Bill would turn boarded-up houses into homes again BALTIMORE CITY

February 03, 1993|By Eric Siegel | Eric Siegel,Staff Writer

The City Council is considering a bill that would make it easier for renters and first-time home buyers to purchase vacant city-owned houses.

"What this bill does is to free the vacant houses, to get them into the hands of the people. The city takes years to free a vacant house for sale," said City Council President Mary Pat Clarke, who introduced the bill Monday night. She said she hoped many of the houses could be sold for as little as $1 each.

Ms. Clarke, who unsuccessfully sponsored similar legislation 11 years ago, said she was moved to dust off the bill after spending a recent night at the Lexington Terrace high-rise housing project. "People were saying to me, 'Why should people be living like this when we have so many vacant houses around the city,' " she said yesterday.
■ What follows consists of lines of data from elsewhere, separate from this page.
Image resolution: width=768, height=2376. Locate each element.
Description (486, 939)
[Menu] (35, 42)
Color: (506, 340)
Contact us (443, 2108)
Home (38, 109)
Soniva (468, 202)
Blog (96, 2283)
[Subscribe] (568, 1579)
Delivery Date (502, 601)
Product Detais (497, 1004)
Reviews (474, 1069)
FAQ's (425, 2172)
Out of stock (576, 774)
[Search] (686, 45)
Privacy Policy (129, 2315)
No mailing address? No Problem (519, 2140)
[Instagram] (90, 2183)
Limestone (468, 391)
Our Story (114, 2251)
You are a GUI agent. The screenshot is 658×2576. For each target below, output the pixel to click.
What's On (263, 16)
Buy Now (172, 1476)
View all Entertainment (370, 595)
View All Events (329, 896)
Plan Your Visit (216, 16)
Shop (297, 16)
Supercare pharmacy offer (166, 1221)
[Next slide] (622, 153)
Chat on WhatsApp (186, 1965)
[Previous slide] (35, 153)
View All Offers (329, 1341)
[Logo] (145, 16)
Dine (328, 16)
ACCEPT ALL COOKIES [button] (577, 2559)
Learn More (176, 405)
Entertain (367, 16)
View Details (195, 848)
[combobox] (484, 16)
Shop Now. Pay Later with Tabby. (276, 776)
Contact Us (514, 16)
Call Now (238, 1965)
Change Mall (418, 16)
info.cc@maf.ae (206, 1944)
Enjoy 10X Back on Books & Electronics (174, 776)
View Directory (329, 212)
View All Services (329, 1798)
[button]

Under Ms. Clarke's bill, the housing department would be required to maintain a complete and updated list of the hundreds of vacant properties owned by the city and not slated to be used in specific redevelopment projects within a year.

Anyone over 21 not currently owning a home in Maryland could enter into an immediate agreement for any house on the list. They would have to agree to bring it up to housing code standards and live there for a minimum of three years.

The bill would also allow developers to bid on the more decrepit properties -- those needing more than $30,000 of rehabilitation work -- in return for promises to complete the renovations within 2 1/2 years from the date of settlement.

The city housing department is reviewing the bill and has not yet taken a position on it, said spokesman Zack Germroth.

Mr. Germroth noted that the city already has programs to encourage the rehabilitation of vacant properties, programs that include the Community Development Financing Corp. for developers willing to rehab three or more vacant properties and the newly created Vacant Home Loan Program. The city also holds bi-annual tax sales of vacant properties, he said.

Currently, the city has title to about 700 vacant properties, of which more than 500 are slated for demolition or are earmarked for redevelopment projects, he said.

But Ms. Clarke said yesterday that there are "thousands" of additional abandoned, vacant properties to which the city has not yet taken title. Her bill would create a 13-member commission that would, among other things, study ways the city could gain title to vacant properties more quickly.

It also often takes years for the city to get these planned projects off the ground or get funds to demolish the boarded up properties, Ms. Clarke said. During that time, the properties remain a blight on their neighborhoods, she said.